Using your operating expenses to gauge overall operating income
You can use your SG&A to gain insight into your operating expenses and analyze costs not directly tied to production (like administrative expenses). By calculating your operating expenses as a percentage of total revenue, you can view the percentage of each dollar spent on non-production costs.
To calculate your operating income, subtract your COGS from your sales revenue. The result is your gross profit. Subtract your operating expenses from your gross profit, and your operating income is all that remains. To put it simply:
Sales Revenue - COGS = Gross Profit
Gross Profit - Operating Expenses (including SG&A) = Operating Income
It only makes sense that by cutting down your operating expenses, you can maximize your operating income: let’s take a look at each part of SG&A.
Selling expenses
Your selling costs include different elements, some of which are direct selling expenses and others indirect selling expenses. These direct and indirect costs add up to the total cost of marketing, selling, and distributing your product, such as:
- Sales commissions, transaction costs
- Sales wages, salaries, payroll taxes, and benefits
- Marketing, promotion, and advertising expenses
- Travel, meals, and lodging for staff to sales calls, events like trade shows, and client meetings
- The majority of delivery charges are G&A*
*This depends on the industry. Anything inventory-related will fall under COGS. Delivery accounting can get complicated (ask Macy’s!), so consult with a qualified CPA if you have shipping expenses for physical items.
General expenses
General expenses are incurred by your startup regardless of the industry or the products/services you produce (some considered fixed costs, some semi-variable). General expenses, typically recorded in your income statement, can include:
- Rent for office space that can’t be attributed to your production process
- Utilities, including electricity, water, or sewer expenses, which aren’t part of your manufacturing process
- Office equipment like computers, servers, printers, or telephones that aren’t part of production
- Office supplies that are used for administrative functions
- Insurance
Administrative expenses
Administrative expenses are the costs involved in having administrative personnel, both internal and external if the company outsources any functions. Administrative expenses are also recorded in your income statement, and can include:
- Accounting payroll or fees for outsourcing
- Information technology payroll or fees for outsourcing
- Human resources personnel
- Legal counsel
- Some consulting fees
The key difference between general and administrative expenses
Understanding the different kinds of expenses is key to success. A great place to start is your operating expenses, the price of running your day-to-day operations. General and administrative expenses hold distinct differences, but both qualify as operating expenses.

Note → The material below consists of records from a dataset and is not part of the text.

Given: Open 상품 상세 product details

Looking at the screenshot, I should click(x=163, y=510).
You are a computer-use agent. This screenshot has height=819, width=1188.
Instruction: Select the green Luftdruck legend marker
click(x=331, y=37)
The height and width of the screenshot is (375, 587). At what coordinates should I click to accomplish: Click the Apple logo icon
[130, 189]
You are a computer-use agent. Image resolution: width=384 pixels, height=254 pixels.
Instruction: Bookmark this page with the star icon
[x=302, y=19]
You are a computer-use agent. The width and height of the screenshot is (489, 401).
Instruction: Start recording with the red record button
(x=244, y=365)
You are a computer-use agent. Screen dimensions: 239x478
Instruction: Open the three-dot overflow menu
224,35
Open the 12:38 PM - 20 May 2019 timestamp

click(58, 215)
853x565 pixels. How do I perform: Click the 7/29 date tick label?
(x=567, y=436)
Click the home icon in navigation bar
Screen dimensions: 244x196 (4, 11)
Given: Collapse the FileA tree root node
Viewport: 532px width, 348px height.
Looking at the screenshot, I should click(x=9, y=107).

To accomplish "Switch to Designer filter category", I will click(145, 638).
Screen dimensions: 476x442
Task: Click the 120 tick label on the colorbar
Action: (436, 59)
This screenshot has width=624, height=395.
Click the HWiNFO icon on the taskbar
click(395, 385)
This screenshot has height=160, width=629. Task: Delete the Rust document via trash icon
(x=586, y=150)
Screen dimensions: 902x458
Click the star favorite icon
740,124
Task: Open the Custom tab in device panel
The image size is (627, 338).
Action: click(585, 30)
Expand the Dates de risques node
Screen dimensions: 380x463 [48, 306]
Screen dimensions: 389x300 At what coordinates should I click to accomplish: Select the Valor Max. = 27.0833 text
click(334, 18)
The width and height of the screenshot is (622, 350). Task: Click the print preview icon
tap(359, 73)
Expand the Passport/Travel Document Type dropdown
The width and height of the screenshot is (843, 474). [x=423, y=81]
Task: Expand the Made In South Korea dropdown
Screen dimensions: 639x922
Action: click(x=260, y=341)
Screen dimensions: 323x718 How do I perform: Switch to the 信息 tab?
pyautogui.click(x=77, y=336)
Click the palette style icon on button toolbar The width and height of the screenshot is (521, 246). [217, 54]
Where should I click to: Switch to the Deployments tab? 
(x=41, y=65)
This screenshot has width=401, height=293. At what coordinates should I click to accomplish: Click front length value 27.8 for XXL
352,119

Neither administrative nor general expenses fall under the production of goods and services. Administrative costs deal with the mechanisms of managing a business while general expenses deal with the price of running a business.
It’s important to recognize that overlap can exist, and depending on how the company classifies these costs, some expenses may fall under both categories.
Is Research and Development included in SG&A?
The short answer? Usually not. Research and Development (R&D) is typically listed as an operating expense (as it is an investment in future production) but rarely qualifies as an SG&A expense because it’s not usually essential to daily operations.
SG&A costs cover a lot of essential functions
There is a great benefit in having a tight and accessible view of your selling, general, and administrative expenses. Managing your selling, general, and administrative expenses is critical for your startup’s profitability, but you should be careful. Cutting SG&A costs can give your profits a quick boost, but that could be at the expense of your long-term profitability. For example:
- Reducing marketing and advertising costs could improve your bottom line in the short term, but you could be losing sales further down the road.
- Not hiring a professional accountant could cost you later if you don’t get the right tax credits, like the R&D tax credit, or if you end up paying fines and penalties because you’re not paying the right taxes in states where you do business.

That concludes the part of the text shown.